> [WORK REQUEST] Among the entries that follow, how many lines contain the string "logo"? Write the number alone.

> [Records excerpted from a collection]
====================

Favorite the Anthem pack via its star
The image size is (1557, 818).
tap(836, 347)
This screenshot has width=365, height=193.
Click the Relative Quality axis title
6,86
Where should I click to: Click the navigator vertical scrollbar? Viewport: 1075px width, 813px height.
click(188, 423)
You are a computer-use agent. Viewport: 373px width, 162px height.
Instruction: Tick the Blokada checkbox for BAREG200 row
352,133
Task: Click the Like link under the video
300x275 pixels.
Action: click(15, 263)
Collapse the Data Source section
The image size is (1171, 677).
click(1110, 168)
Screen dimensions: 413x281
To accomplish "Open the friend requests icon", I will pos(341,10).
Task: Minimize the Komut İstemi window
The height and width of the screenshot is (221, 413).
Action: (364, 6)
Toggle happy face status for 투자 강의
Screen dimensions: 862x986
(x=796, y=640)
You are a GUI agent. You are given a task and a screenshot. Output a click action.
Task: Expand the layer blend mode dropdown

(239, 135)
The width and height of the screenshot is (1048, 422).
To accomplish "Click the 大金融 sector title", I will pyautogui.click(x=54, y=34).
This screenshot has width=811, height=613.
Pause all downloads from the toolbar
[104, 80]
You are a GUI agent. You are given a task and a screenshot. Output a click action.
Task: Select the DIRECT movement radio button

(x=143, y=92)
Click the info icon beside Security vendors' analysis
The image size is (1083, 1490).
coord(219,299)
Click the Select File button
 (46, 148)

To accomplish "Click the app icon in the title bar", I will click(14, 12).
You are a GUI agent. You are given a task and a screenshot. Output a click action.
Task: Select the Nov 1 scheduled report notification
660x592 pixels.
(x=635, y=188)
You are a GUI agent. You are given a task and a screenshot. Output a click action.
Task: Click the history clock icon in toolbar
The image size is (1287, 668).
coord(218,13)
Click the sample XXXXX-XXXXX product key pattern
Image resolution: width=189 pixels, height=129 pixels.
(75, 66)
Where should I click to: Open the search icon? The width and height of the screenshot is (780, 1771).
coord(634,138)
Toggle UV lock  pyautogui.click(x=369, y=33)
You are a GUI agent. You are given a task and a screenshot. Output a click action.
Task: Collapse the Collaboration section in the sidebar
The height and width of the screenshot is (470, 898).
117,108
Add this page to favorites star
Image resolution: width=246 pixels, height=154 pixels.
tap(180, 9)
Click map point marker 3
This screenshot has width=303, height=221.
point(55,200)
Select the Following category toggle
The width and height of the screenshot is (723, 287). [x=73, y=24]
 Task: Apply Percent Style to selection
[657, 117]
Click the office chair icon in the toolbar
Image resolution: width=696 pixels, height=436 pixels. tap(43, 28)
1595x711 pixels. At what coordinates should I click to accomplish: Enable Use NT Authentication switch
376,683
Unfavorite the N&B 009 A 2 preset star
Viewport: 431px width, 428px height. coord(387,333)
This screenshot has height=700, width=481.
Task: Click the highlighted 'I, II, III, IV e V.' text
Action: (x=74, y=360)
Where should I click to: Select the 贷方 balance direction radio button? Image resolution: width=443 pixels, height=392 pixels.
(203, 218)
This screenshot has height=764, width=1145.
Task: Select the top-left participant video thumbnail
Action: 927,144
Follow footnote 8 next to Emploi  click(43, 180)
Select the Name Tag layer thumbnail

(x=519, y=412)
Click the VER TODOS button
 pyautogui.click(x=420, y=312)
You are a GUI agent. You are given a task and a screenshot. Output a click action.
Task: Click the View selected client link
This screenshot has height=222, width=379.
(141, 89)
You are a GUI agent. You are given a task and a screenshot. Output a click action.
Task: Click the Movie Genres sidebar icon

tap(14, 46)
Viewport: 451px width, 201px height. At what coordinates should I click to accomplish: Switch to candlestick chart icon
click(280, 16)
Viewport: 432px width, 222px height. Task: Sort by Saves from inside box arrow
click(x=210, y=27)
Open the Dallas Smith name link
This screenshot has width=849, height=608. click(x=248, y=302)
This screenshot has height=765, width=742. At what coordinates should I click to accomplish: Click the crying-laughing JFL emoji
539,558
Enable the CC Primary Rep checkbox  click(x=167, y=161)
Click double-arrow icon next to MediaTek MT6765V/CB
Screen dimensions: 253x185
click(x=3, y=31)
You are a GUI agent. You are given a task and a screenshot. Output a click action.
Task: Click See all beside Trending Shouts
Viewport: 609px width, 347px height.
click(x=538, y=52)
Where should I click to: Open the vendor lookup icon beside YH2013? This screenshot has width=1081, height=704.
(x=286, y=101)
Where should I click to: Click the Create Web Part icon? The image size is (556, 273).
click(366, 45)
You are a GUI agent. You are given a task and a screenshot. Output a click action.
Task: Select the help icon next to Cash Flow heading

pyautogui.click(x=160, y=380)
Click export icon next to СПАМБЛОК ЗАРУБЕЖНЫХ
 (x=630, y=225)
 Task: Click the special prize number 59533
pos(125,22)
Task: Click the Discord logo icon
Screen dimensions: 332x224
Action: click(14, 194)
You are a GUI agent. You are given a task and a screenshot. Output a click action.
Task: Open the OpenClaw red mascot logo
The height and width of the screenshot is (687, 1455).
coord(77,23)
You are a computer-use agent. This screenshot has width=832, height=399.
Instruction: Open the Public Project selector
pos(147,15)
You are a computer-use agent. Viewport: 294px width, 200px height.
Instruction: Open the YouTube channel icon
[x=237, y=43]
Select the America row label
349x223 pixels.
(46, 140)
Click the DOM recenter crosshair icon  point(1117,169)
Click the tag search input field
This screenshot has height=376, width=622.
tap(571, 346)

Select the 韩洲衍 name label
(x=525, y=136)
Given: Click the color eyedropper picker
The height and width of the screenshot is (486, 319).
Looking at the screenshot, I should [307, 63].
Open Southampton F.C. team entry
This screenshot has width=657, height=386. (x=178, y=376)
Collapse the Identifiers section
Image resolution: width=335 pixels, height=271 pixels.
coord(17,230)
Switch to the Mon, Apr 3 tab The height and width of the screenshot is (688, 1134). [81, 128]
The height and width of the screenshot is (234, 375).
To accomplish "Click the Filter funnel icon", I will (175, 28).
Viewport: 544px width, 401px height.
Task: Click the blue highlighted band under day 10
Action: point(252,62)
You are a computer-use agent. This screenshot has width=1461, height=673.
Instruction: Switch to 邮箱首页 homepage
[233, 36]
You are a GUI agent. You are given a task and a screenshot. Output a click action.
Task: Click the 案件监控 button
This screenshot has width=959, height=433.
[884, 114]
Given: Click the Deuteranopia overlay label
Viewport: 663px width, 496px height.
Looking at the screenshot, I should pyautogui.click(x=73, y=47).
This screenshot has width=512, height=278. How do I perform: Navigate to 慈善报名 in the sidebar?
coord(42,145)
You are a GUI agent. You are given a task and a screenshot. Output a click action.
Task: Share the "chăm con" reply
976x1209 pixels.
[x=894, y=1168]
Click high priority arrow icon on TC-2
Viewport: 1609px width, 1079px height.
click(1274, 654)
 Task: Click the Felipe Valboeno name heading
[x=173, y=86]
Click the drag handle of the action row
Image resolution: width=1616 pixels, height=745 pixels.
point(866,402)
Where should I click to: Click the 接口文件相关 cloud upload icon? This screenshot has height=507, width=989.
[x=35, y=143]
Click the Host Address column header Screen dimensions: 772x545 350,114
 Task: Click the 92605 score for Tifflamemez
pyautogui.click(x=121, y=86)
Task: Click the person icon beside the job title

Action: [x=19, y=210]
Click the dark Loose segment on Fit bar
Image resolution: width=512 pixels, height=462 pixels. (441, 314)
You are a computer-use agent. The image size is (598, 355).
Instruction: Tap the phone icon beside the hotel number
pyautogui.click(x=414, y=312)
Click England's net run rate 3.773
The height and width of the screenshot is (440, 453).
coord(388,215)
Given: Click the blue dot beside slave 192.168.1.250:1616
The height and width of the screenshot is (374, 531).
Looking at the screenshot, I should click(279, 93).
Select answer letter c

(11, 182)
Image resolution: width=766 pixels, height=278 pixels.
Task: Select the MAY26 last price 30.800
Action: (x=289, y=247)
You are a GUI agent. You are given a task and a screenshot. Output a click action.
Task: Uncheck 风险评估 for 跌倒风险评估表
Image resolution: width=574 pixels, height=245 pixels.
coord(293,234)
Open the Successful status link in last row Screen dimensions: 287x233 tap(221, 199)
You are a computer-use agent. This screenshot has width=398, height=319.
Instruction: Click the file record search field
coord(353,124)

====================

> [RESPONSE] 2